Hertz van Rental said:
			
		

> Do you think I didn't consider your count when I proposed this? I was going to list it but I thought it would be more fun to let you discover it for yourself. You took your time :lmao:
> That's Hertz van Rental. Spelt: T-O-T-A-L-B-A-S-T-A-R-D
> (I wonder what that scores....)


 
And you seemed such a nice guy! :lmao:


----------



## Artemis (Sep 22, 2005)

Seemed being the key word here...


----------



## Hertz van Rental (Sep 22, 2005)

PlasticSpanner said:
			
		

> And you seemed such a nice guy! :lmao:


I do that act to lull people into a false sense of security  :twisted:


----------



## Traci (Sep 22, 2005)

I got a 51...so I guess I'm in the under 100 gang!


----------



## doenoe (Sep 22, 2005)

welcome aboard


----------



## Hertz van Rental (Sep 22, 2005)

Shouldn't all you sub-100's be cleaning the toilets or something?


----------



## errant_star (Sep 22, 2005)

yep ... 134 here


----------



## PlasticSpanner (Sep 22, 2005)

Why am I not Admin or Moderator or something with 167???


----------



## craig (Sep 22, 2005)

There is a TPF hierarchy? Where?


----------



## terri (Sep 22, 2005)

craig said:
			
		

> There is a TPF hierarchy? Where?


 psssst! Only in Hertz's mind....but please, let the man play his little game. :thumbup: He's having fun!


----------



## lazarus219 (Sep 22, 2005)

My turn 
45+12+1+26+1+18+21+19

* 143 *


----------



## craig (Sep 22, 2005)

terri said:
			
		

> psssst! Only in Hertz's mind....but please, let the man play his little game. :thumbup: He's having fun!



We are all having fun!!!


----------



## Hertz van Rental (Sep 23, 2005)

Terri is only saying that because she's down near the bottom. It's just sour grapes but then she does like her whine


----------



## ThatCameraThingy (Sep 23, 2005)

hey can you believ i'm still around.  some times!!

173 !!!

seems it does pay to have a long screen name.

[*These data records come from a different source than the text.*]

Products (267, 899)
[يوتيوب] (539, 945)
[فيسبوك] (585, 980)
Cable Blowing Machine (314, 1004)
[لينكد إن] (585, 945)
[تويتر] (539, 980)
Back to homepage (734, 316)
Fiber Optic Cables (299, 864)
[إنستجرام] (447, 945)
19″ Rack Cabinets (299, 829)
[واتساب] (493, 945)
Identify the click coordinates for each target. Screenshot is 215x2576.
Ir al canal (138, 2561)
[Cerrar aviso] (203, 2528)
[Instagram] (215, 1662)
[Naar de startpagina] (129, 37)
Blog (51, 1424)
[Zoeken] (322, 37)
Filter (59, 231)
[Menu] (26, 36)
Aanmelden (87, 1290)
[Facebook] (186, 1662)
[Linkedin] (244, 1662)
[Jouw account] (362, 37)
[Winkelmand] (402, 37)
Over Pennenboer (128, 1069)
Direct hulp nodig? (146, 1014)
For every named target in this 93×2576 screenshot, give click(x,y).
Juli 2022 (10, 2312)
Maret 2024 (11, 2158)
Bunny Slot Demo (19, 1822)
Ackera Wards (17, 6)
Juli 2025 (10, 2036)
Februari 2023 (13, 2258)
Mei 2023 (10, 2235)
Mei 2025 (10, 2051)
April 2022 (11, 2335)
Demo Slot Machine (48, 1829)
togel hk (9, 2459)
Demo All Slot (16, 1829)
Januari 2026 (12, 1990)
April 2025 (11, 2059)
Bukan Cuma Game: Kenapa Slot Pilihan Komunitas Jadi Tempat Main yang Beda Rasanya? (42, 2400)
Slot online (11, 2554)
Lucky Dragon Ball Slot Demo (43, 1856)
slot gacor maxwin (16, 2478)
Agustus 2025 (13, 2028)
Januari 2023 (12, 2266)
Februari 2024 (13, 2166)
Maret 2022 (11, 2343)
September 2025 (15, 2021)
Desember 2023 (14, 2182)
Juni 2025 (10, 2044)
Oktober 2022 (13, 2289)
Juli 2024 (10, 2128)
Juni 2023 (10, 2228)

Greetings to all. Haven't seen you in a while.


----------



## JTHphoto (Sep 23, 2005)

<-- 112

More than I thought, and i'm brand new!  I wish I could work my way up the corporate ladder that quick!


----------



## terri (Sep 23, 2005)

Hertz van Rental said:
			
		

> Terri is only saying that because she's down near the bottom. It's just sour grapes but then she does like her whine


 Cooled to 68 degrees and it's perfection - damn straight. :mrgreen:


----------



## Hertz van Rental (Sep 24, 2005)

terri said:
			
		

> Cooled to 68 degrees and it's perfection - damn straight. :mrgreen:


Glad you are happy, Terri. I always like to give a dog a Beaune  :mrgreen:


----------



## Scurra (Sep 24, 2005)

A measly 80 for me... ah well.


----------



## terri (Sep 24, 2005)

Hertz van Rental said:
			
		

> Glad you are happy, Terri. I always like to give a dog a Beaune :mrgreen:


 It's wonderful, as well, to see you playing so nicely and proving my point. Have fun with the rest of the kids, and remember - no biting!


----------



## Hertz van Rental (Sep 24, 2005)

Actually, I think I've just proved mine. I'll pause here to listen...


----------



## mygrain (Sep 24, 2005)

Did someone pop a fluffy?


----------